Lessons from Saigo, man of the people, amid travesty of democracy in USA (Part I)

As we Americans witness the travesty of democracy this week at the Democratic National Convention in Philadelphia, the “City of Brotherly Love,” I am reminded of the philosophy of a great man of the people in nineteenth century Japan.

Saigo Takamori

As I wrote in Samurai Revolution, Saigo Takamori, one of the great leaders in Japanese history, practiced a religious philosophy informed by his cherished maxim: “revere Heaven, love mankind,” which represents a Confucian ethic that dictates the relationship between the people, the government, and the Emperor—in a universe ruled by Heaven. . . . Heavy is the responsibility of the officials who oversee the everyday affairs of the [government]. Since they directly control the fate of the people, one blunder by just one official can mean catastrophe for a great number.
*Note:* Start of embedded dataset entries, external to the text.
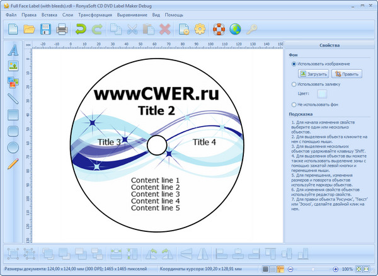Click the lifebuoy Help icon
Image resolution: width=378 pixels, height=276 pixels.
tap(220, 29)
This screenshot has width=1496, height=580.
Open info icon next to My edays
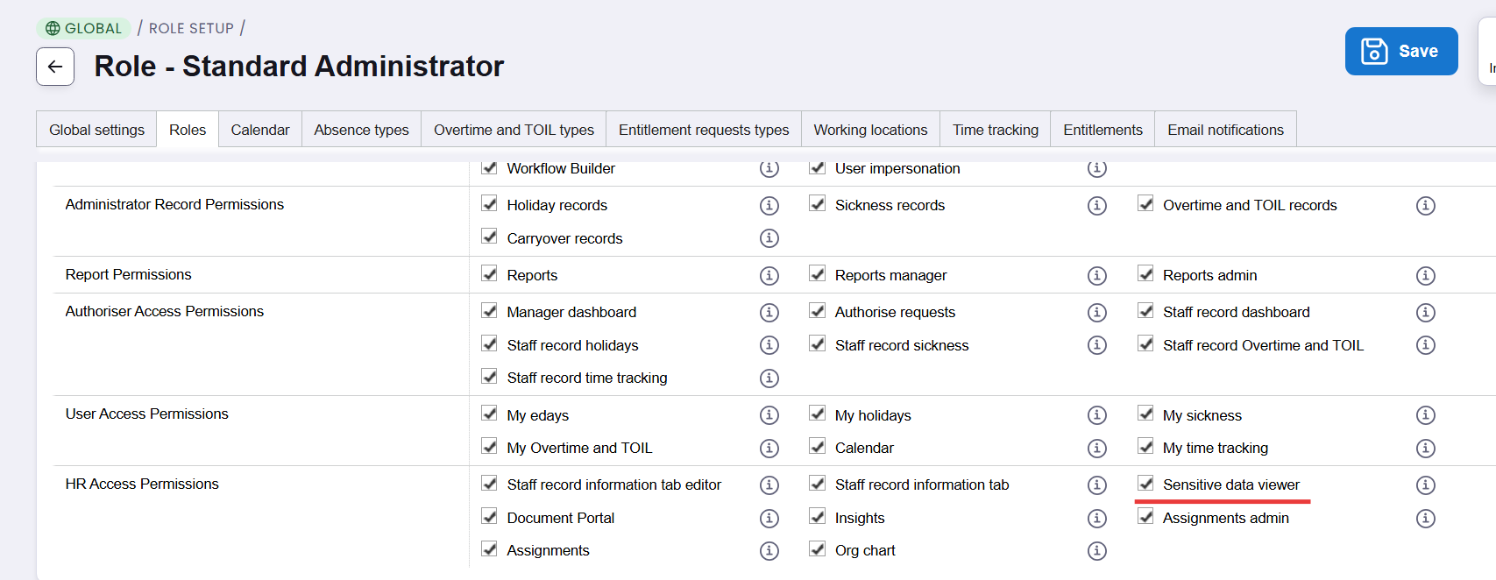click(x=769, y=415)
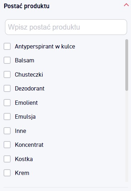
Task: Enable the Koncentrat checkbox
Action: point(7,145)
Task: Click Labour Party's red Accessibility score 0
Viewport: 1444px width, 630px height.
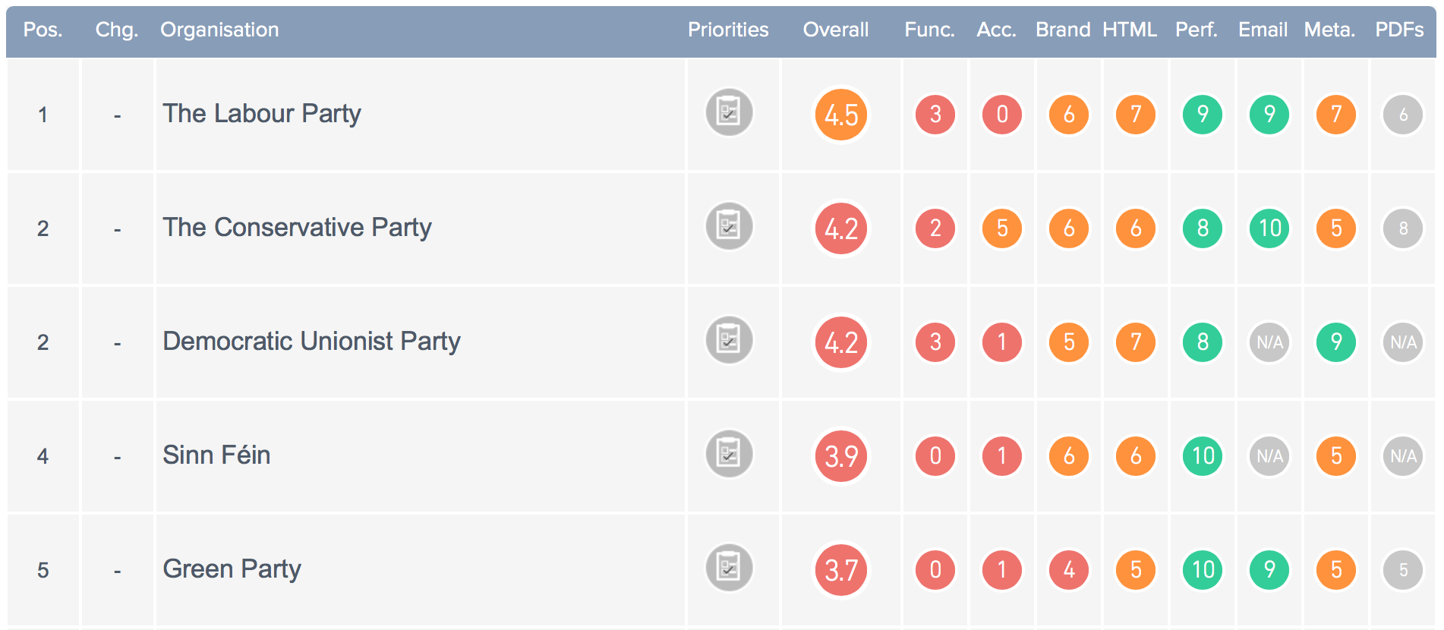Action: click(1002, 115)
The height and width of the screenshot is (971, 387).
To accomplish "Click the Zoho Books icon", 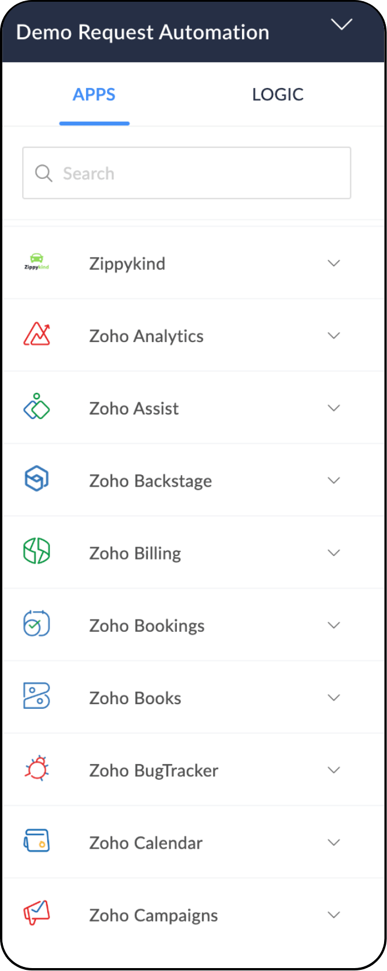I will 37,696.
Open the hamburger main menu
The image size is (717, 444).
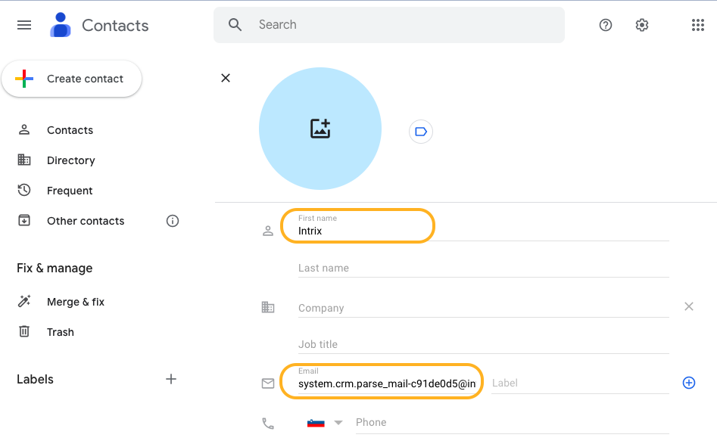[x=24, y=25]
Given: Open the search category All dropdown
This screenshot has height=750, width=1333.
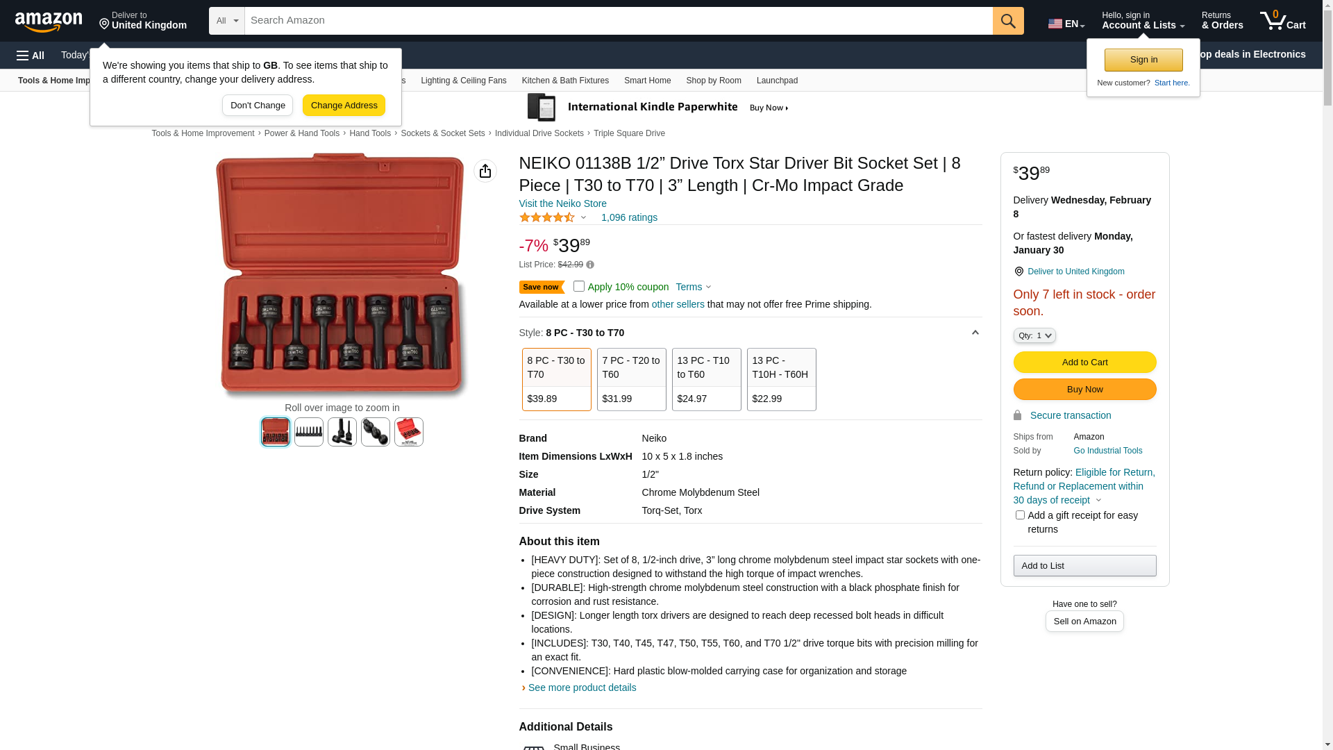Looking at the screenshot, I should pyautogui.click(x=227, y=21).
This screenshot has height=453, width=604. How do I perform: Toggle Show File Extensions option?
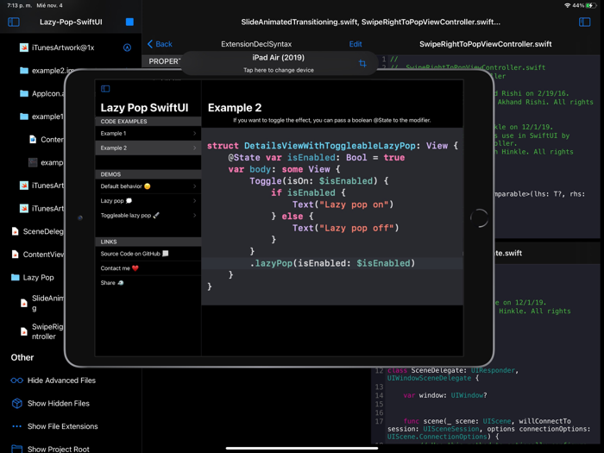62,426
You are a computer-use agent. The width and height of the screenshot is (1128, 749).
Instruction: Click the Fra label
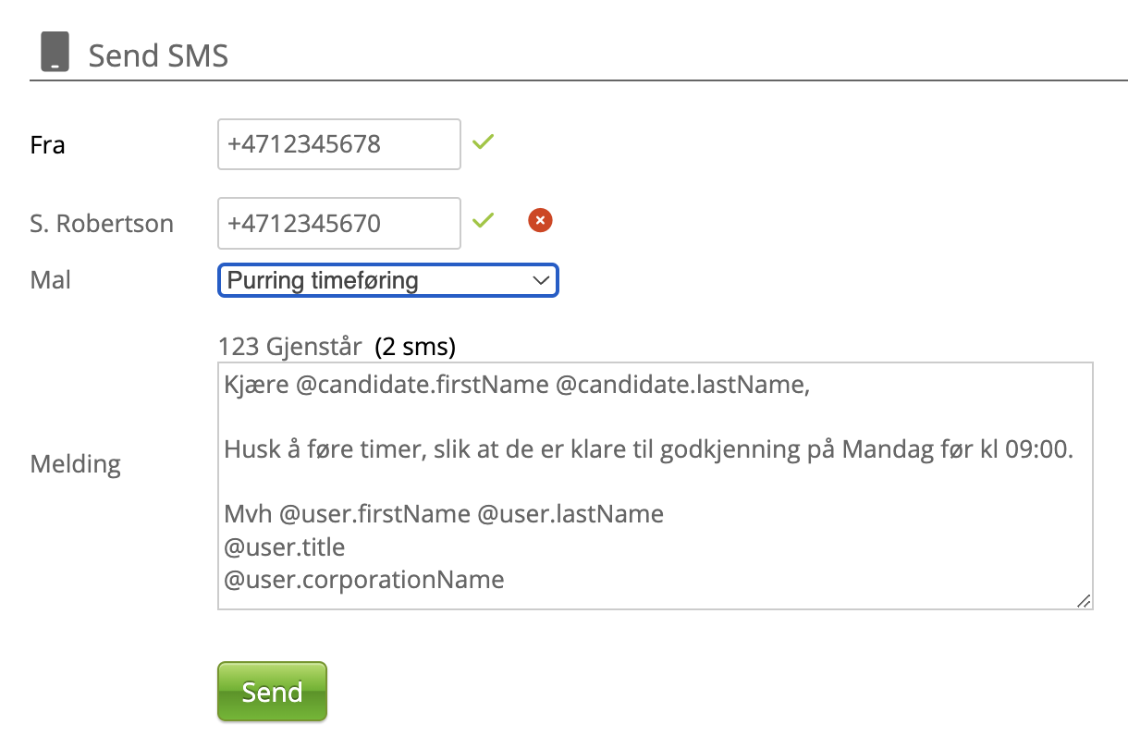[x=47, y=145]
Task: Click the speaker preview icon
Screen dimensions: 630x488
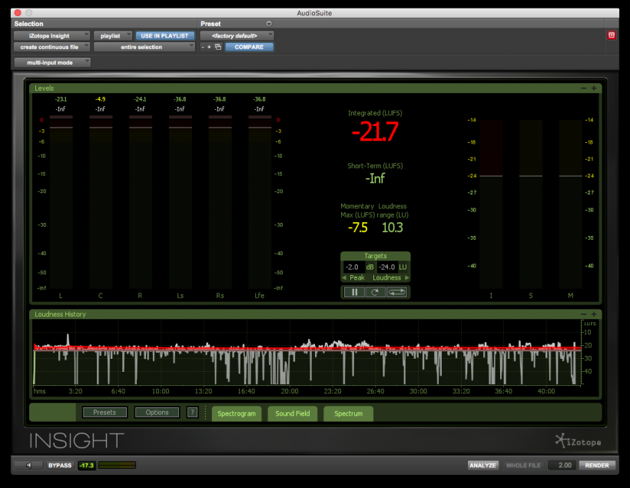Action: 28,465
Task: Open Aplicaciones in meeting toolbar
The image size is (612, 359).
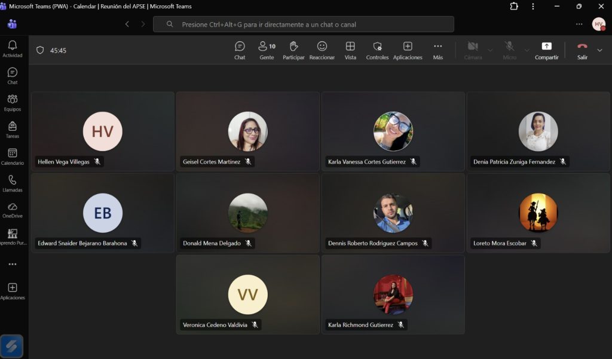Action: pyautogui.click(x=408, y=50)
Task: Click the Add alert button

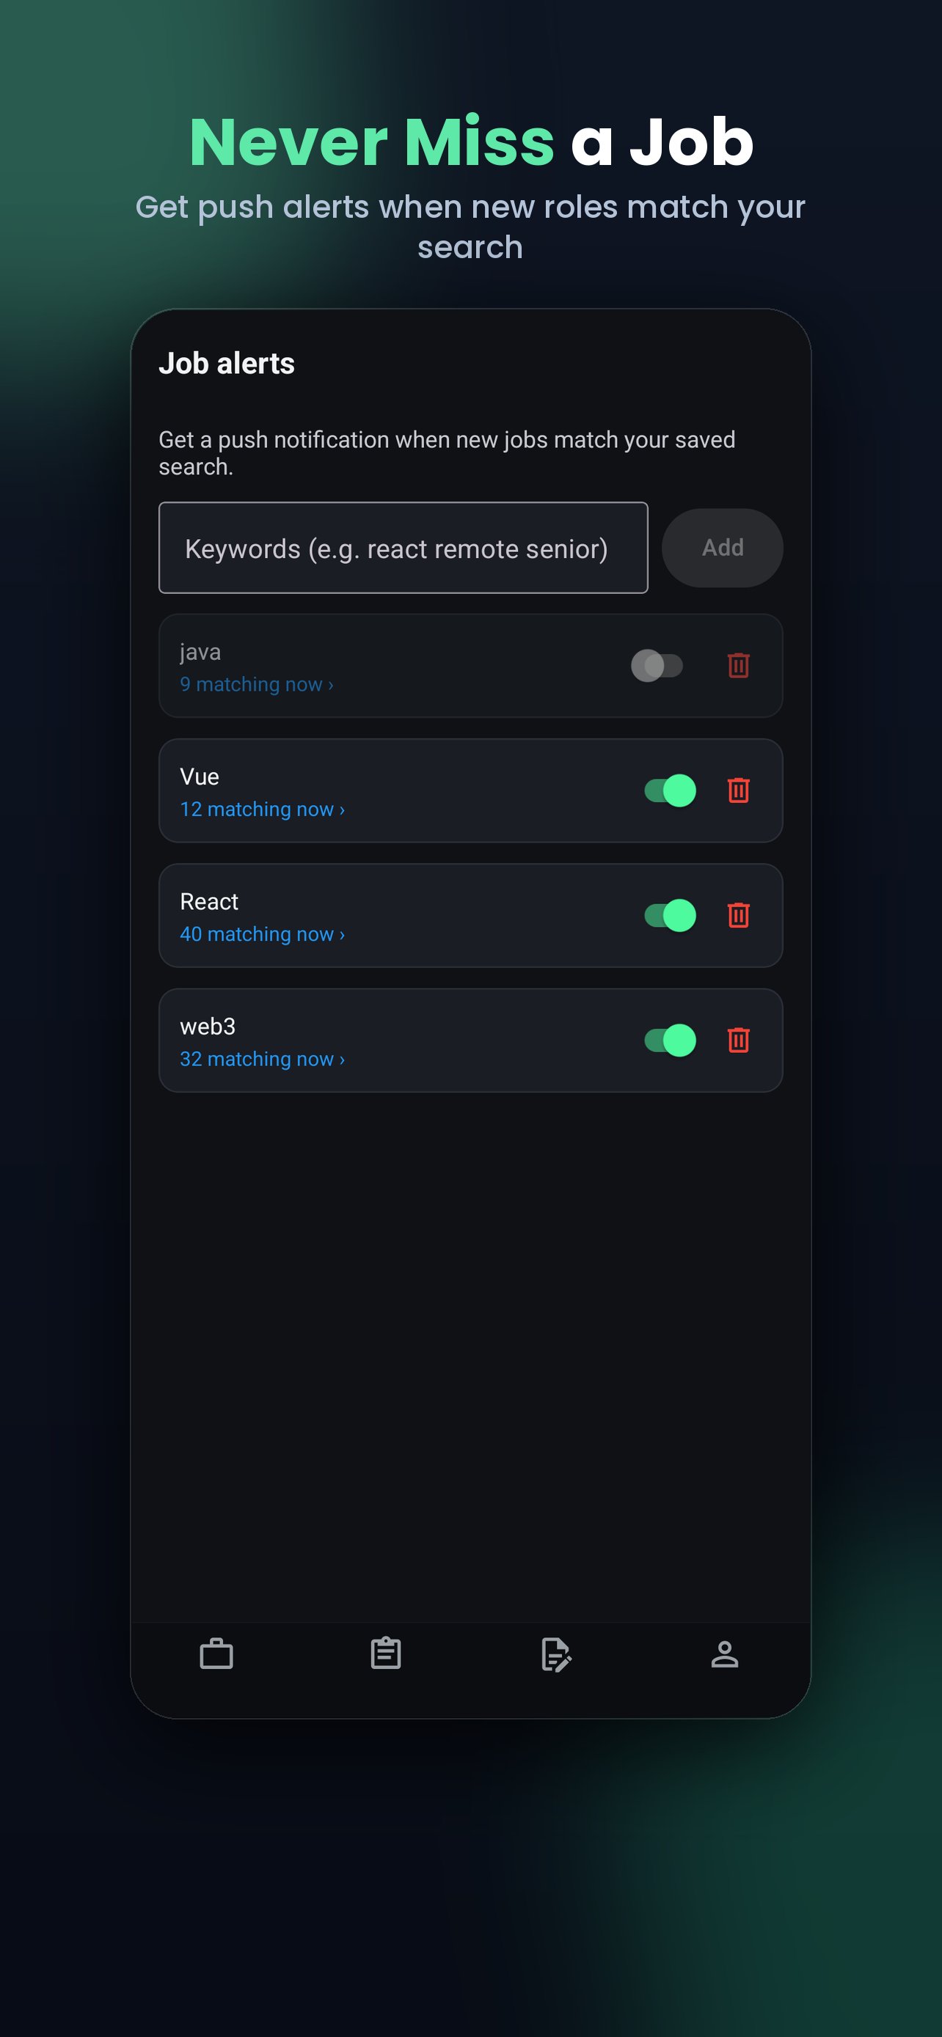Action: tap(722, 547)
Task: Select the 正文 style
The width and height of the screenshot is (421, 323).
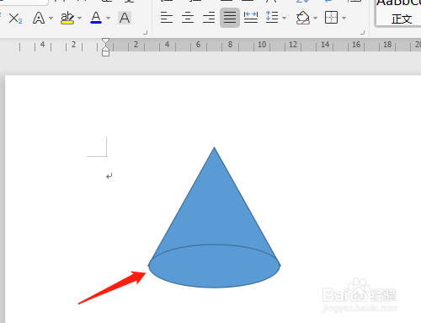Action: point(402,19)
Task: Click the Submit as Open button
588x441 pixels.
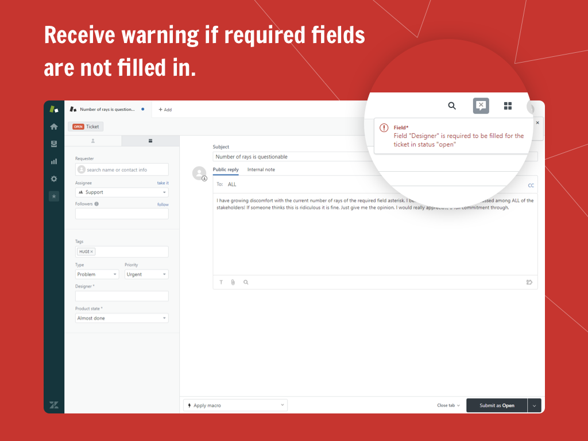Action: click(496, 405)
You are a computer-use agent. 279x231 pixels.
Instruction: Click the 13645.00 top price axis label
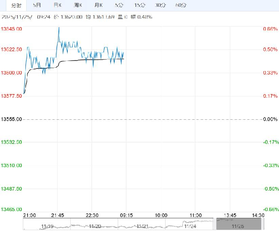tap(12, 29)
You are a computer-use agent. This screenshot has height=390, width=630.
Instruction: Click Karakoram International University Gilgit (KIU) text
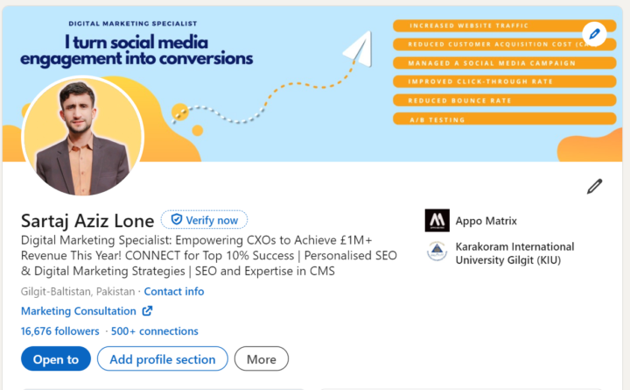[515, 253]
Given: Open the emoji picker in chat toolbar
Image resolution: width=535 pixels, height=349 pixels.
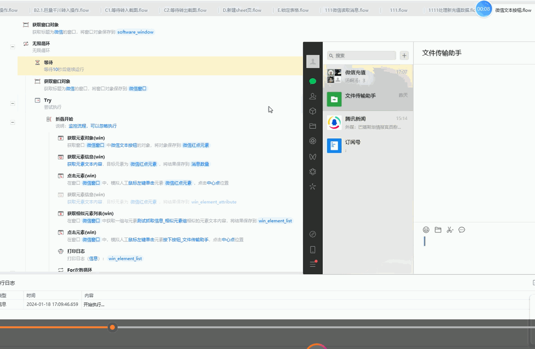Looking at the screenshot, I should 426,230.
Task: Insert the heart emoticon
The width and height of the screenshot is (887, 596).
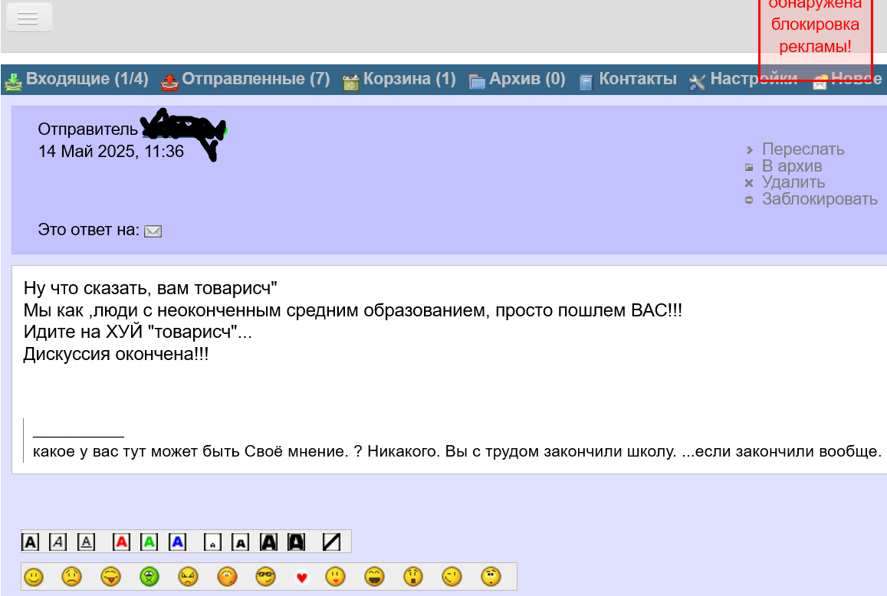Action: 302,577
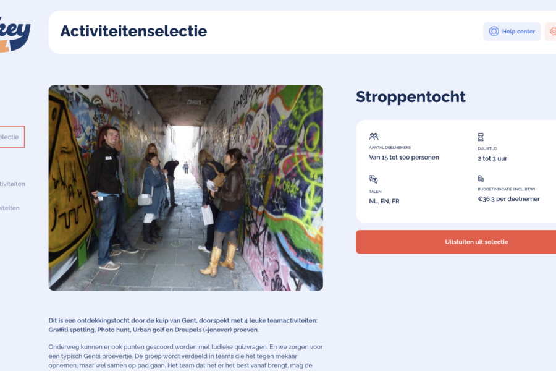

As a leader of the people, a government official must win the hearts and minds of the people. To do so, he must put aside self-interest for the benefit of the people, who have no choice but to obey him. If he shows any sign of selfishness, he will incur the enmity of the people and no longer be able to lead them. Since his only function is to benefit the people, based on the “will of Heaven,” the people’s suffering must be his suffering, and the people’s pleasure must be his pleasure. . . . Saigo, who hailed from a poor lower-samurai family, had served as a clerk in the tax collector’s office. He knew first-hand of the hardships of the people.

I think that this samurai born and bred in feudal Japan had a better sense of “the people” than the so-called Democrats who, in cahoots with the Democratic National Committee, just nominated a blatantly corrupt candidate for president of the United States.


Read more about Saigo Takamori in my book Samurai Revolution.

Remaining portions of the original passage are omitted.